• Task objective
As an exercise, copy out the entries exactly as written.

• Dataset records
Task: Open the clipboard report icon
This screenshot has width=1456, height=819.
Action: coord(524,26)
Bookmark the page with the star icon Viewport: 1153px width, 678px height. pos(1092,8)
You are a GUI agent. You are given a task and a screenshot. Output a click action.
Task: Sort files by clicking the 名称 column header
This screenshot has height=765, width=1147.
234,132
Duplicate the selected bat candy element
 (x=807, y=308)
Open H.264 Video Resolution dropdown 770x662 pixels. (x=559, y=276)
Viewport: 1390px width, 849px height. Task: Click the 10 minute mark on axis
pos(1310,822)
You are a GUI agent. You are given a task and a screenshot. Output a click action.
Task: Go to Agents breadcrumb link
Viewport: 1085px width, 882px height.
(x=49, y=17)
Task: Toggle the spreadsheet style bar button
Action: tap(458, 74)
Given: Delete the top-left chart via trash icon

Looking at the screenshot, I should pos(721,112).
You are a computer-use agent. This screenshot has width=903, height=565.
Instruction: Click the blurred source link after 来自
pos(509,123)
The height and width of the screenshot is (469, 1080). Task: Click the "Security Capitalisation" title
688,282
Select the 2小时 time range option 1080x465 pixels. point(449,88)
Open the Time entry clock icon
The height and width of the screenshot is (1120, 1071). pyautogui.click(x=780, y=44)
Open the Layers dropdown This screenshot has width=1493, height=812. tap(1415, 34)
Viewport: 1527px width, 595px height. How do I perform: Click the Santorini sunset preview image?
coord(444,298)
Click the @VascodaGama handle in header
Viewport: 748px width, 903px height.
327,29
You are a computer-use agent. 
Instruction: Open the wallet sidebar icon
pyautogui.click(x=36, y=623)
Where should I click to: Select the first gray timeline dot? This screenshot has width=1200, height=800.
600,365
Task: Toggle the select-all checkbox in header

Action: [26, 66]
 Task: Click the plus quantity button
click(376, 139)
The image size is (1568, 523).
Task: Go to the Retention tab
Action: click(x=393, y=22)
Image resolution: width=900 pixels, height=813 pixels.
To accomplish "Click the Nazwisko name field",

• Solution to this task
Task: Open the clipboard report icon
This screenshot has width=1456, height=819.
Action: coord(524,26)
Bookmark the page with the star icon Viewport: 1153px width, 678px height. pos(1092,8)
You are a GUI agent. You are given a task and a screenshot. Output a click action.
Task: Sort files by clicking the 名称 column header
This screenshot has height=765, width=1147.
234,132
Duplicate the selected bat candy element
 (x=807, y=308)
Open H.264 Video Resolution dropdown 770x662 pixels. (x=559, y=276)
Viewport: 1390px width, 849px height. Task: Click the 10 minute mark on axis
pos(1310,822)
You are a GUI agent. You are given a task and a screenshot. Output a click action.
Task: Go to Agents breadcrumb link
Viewport: 1085px width, 882px height.
(x=49, y=17)
Task: Toggle the spreadsheet style bar button
Action: tap(458, 74)
Given: Delete the top-left chart via trash icon

Looking at the screenshot, I should pos(721,112).
You are a computer-use agent. This screenshot has width=903, height=565.
Instruction: Click the blurred source link after 来自
pos(509,123)
The height and width of the screenshot is (469, 1080). Task: Click the "Security Capitalisation" title
688,282
Select the 2小时 time range option 1080x465 pixels. point(449,88)
Open the Time entry clock icon
The height and width of the screenshot is (1120, 1071). pyautogui.click(x=780, y=44)
Open the Layers dropdown This screenshot has width=1493, height=812. tap(1415, 34)
Viewport: 1527px width, 595px height. How do I perform: Click the Santorini sunset preview image?
coord(444,298)
Click the @VascodaGama handle in header
Viewport: 748px width, 903px height.
327,29
You are a computer-use agent. 
Instruction: Open the wallet sidebar icon
pyautogui.click(x=36, y=623)
Where should I click to: Select the first gray timeline dot? This screenshot has width=1200, height=800.
600,365
Task: Toggle the select-all checkbox in header

Action: [26, 66]
 Task: Click the plus quantity button
click(376, 139)
The image size is (1568, 523).
Task: Go to the Retention tab
Action: click(x=393, y=22)
Image resolution: width=900 pixels, height=813 pixels.
To accomplish "Click the Nazwisko name field",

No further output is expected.